Reference throughout this specification to “an embodiment” or “the embodiment” means that a particular feature, structure, or characteristic described in connection with that embodiment is included in at least one embodiment. Thus, the quoted phrases, or variations thereof, as recited throughout this specification are not necessarily all referring to the same embodiment.
Turning to the drawings, FIG. 1 illustrates an example process flow diagram of digitizing an existing building 102 using reality capture device 104 in accordance with some embodiments. Creating the 3D digital representation 106 of the building 102 offers numerous benefits and reasons why someone would want to undertake such a project. For example, the 3D digital representation 106 can provide a visually rich and interactive way to communicate the design, layout, and characteristics of a building. It allows stakeholders, such as architects, engineers, developers, and clients, to better understand and visualize the proposed structure, fostering effective communication and collaboration.
To create the 3D digital representation 106, individuals may use one or more reality capture devices 104. Possible reality capture devices 104 may include terrestrial Light Detection and Ranging (LiDAR) laser scanning devices, mobile LiDAR laser scanning devices, smartphones, tablets, wearable LiDAR devices, and photo and video based photogrammetry devices.
In some embodiments, the reality capture device 104 may output a point cloud. A point cloud output by the reality capture device 104 is a collection of 3D coordinates that represent individual points in space. Each point in the point cloud corresponds to a specific position in the surveyed area and contains information about the distance, elevation, and sometimes the intensity or color of the reflected laser pulse.

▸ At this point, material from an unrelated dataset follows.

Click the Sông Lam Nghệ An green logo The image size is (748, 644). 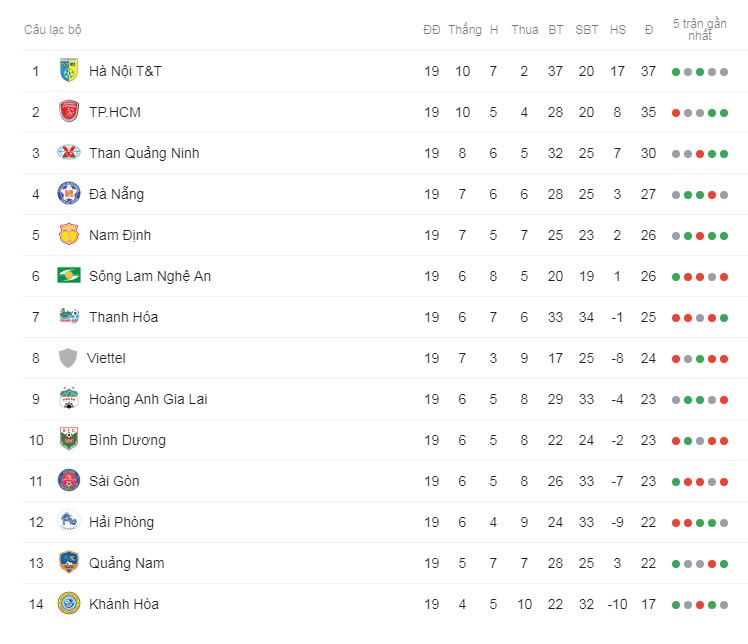pos(69,276)
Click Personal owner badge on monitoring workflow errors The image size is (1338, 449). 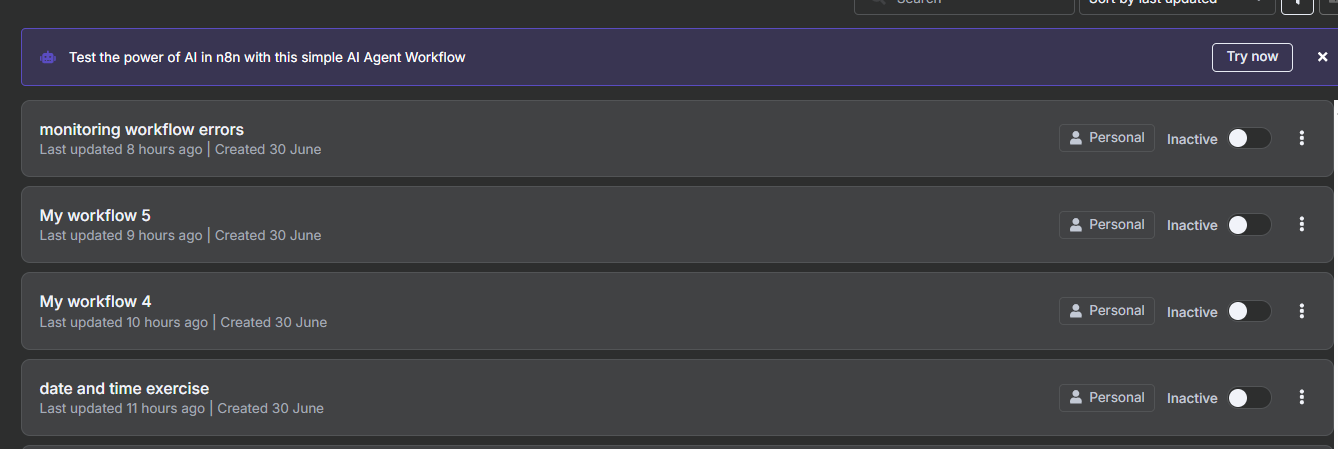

The point cloud is generated by LiDAR sensors that emit laser pulses and measure the time it takes for the pulses to bounce back after hitting objects or surfaces in the environment. The LiDAR device captures this information by recording the precise position of each reflected laser pulse, resulting in a dense collection of points in a 3D coordinate system. The point cloud provides a detailed representation of the surveyed area, capturing the shape and geometry of objects, surfaces, and terrain in high precision.
In some embodiments, the point cloud may not include color information. That color information can instead be layered on top of the point measurements by using a camera to collect color imagery. The color information from the camera may be associated with the point measurements to generate the 3D digital representation 106 with color.
In some embodiments, the reality capture device 104 may use photo and video based photogrammetry. Photogrammetry is a technique that uses overlapping photographs taken from different angles to extract accurate 3D information. The output of such a reality capture device 104 may be a mesh model rather than a point cloud. While some embodiments herein may refer to the use of a point cloud, inputs based on photogrammetry may also be used.
Systems, methods, and apparatuses may be able to use the output of the reality capture device 104 to determine a floor area measurement of the 3D digital representation 106. The floor area estimator may be agnostic to the reality capture device 104 or method of digitization, so long as the result is a three-dimensional digital representation of the building 102.
FIG. 2 illustrates an example process flow diagram for a floor area estimator to detect building levels from a 3D digital representation 106. The floor area estimator may process an output from the reality capture device 104 to identify and isolate each building level 202 of the building. The 3D digital representation 106 may be segmented into building levels 202 using a first artificial neural network 206.
In some embodiments, the floor area estimator may project the 3D digital representation 106 of the building is projected to a 2D elevation view 204. The 2D elevation view 204 of the 3D digital representation 106 provides a representation of the vertical faces of the object from a particular viewpoint. It showcases the height, width, and depth of the object, but in a flattened representation. The 2D elevation view 204 used to detect the building levels depicts one side of the 3D digital representation 106, showing its features in a straight-on, two-dimensional format. The 2D elevation view 204 illustrates a horizontal density of the points in the 3D digital representation 106. To obtain the 2D elevation view 204, the floor area estimator may determine the points of the point cloud that are contained within a horizontal column and convert the 3D digital representation 106 into a 2D grayscale intensity image where the color of each pixel is based on the number of points in each horizontal column. As the floors, ceilings, and walls of each building level 202 include a large number of points when viewed from the side of the 3D digital representation 106, the resulting 2D elevation view 204 may highlight such structural elements while reducing the appearance of furniture.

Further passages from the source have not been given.